Dall’altro, vi è l’ipotesi di un ritardo nell’intervenire sul paziente, stando almeno a quanto teme la famiglia, che per questo motivo ha presentato segnalazioni mirate. La prima volta a fare chiarezza su quanto accaduto nel momento in cui l’avvocato s’è procurato le ferite (una banale caduta? Un’aggressione mirata? Un investimento?), la seconda per comprendere se la morte si sarebbe potuta evitare, qualora vi fosse stata una più celere presa in consegna del caso.

Infatti, se quello che al momento è classificato ancora come un incidente per cause ignote risale alla giornata di sabato 4 luglio, con trasporto in ospedale nel pomeriggio di quello stesso giorno, come detto l'interveto è stato deciso solo in seguito, la mattina di martedì 8. Ma non c’è stato nulla da fare. Non è nemmeno arrivato in sala operatoria. E allora, due i fronti: c’è la mano di qualcuno, dolosa o anche solo colposa, nelle ferite? E c’è stata, dopo, una colpa medica?

Gli interessi della famiglia Epifani sono curati dall’avvocato Anna Grazia Maraschio, che ha presentato l’esposto in Procura. Il pm Maria Rosaria Micucci ha così disposto l’autopsia per far luce sulla morte, affidando l’incarico al medico legale Roberto Vaglio. Questi è stato affiancato dal perito di parte, lo specialista Alessandro Dell’Erba di Bari. Nel frattempo, la squadra mobile sta svolgendo alcuni approfondimenti sull’origine della vicenda. Insomma, ci si muove su due fronti.

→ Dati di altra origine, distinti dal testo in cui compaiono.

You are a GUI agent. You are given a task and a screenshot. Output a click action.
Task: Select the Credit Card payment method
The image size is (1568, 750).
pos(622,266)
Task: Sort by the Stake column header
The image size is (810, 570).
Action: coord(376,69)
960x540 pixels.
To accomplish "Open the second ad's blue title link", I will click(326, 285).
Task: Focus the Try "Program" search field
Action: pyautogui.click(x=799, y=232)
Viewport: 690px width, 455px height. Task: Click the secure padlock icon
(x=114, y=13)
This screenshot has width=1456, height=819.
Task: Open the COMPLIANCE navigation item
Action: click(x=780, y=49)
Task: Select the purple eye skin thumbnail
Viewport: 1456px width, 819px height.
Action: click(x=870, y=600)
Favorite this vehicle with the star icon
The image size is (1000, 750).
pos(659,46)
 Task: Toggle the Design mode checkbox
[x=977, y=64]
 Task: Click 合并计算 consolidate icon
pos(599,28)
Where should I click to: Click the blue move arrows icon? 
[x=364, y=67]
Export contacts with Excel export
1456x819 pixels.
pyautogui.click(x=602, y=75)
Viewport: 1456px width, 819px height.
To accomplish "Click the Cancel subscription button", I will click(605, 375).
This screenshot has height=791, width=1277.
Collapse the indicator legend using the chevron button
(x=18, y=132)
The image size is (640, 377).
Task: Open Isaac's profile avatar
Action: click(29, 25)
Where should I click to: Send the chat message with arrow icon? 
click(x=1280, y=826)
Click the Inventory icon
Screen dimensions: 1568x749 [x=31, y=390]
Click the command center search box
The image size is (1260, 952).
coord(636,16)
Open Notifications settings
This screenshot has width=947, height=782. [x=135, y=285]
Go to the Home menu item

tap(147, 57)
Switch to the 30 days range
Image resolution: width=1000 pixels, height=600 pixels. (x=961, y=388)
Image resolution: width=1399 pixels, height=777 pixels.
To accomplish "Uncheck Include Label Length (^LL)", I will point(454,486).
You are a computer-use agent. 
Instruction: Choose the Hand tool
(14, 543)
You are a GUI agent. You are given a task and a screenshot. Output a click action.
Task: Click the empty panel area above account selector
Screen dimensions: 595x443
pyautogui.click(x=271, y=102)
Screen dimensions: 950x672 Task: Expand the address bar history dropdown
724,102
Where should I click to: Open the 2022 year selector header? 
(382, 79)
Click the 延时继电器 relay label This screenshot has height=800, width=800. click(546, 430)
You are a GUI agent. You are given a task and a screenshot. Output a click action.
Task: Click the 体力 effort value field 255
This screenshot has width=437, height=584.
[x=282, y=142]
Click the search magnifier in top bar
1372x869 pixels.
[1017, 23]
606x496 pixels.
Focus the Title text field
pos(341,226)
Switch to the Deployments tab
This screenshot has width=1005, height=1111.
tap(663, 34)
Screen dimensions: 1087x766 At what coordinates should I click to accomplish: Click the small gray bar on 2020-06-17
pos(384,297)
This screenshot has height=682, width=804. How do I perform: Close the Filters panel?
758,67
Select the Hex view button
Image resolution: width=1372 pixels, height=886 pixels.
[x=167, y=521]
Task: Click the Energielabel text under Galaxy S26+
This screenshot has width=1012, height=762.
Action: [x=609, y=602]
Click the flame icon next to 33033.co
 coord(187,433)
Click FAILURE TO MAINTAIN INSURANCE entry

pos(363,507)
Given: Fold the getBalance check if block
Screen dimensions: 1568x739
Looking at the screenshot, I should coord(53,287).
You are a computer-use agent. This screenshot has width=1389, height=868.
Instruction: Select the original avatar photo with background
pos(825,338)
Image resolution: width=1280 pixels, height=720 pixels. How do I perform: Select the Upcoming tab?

Secondo le prime ricostruzioni, è stata la moglie a soccorrere il professionista 76enne. Entrambi si trovavano nella tenuta lungo la via di Fondone, ma in punti diversi, ragion per cui agli inquirenti ha spiegato di non ha visto nulla. Ma qui nasce anche il mistero. Se in prima battuta, infatti, lo stesso Epifani le avrebbe genericamente riferito di una caduta in campagna da un albero, in seguito l’uomo avrebbe aggiunto altri particolari, più dettagliati, che sono ora al vaglio degli investigatori. Fra questi, l'anomala presenza di un furgone bianco con alcune persone.

Condotto in una seconda abitazione, sempre nelle vicinanze di San Cataldo, in seguito, con l’arrivo dei due figli, s’è deciso per il trasporto con il 118 in ospedale. Dopo il ricovero, quindi (prima in Neurologia, poi in Ortopedia), l’intervento chirurgico atteso per martedì e, purtroppo, la morte, forse inaspettata per tutti. Come atto dovuto sono stati indagati quattro sanitari del nosocomio del capoluogo.

L’autopsia s’è svolta nella tarda mattinata e al momento nessuno si sbilancia sulle cause delle lesioni e del decesso, che però sembrerebbero compatibili con una caduta dall'alto. Da prassi, sono stati effettuati anche prelievi di campioni istologici. Il pm ha disposto che la consulenza debba essere depositata entro sessanta giorni.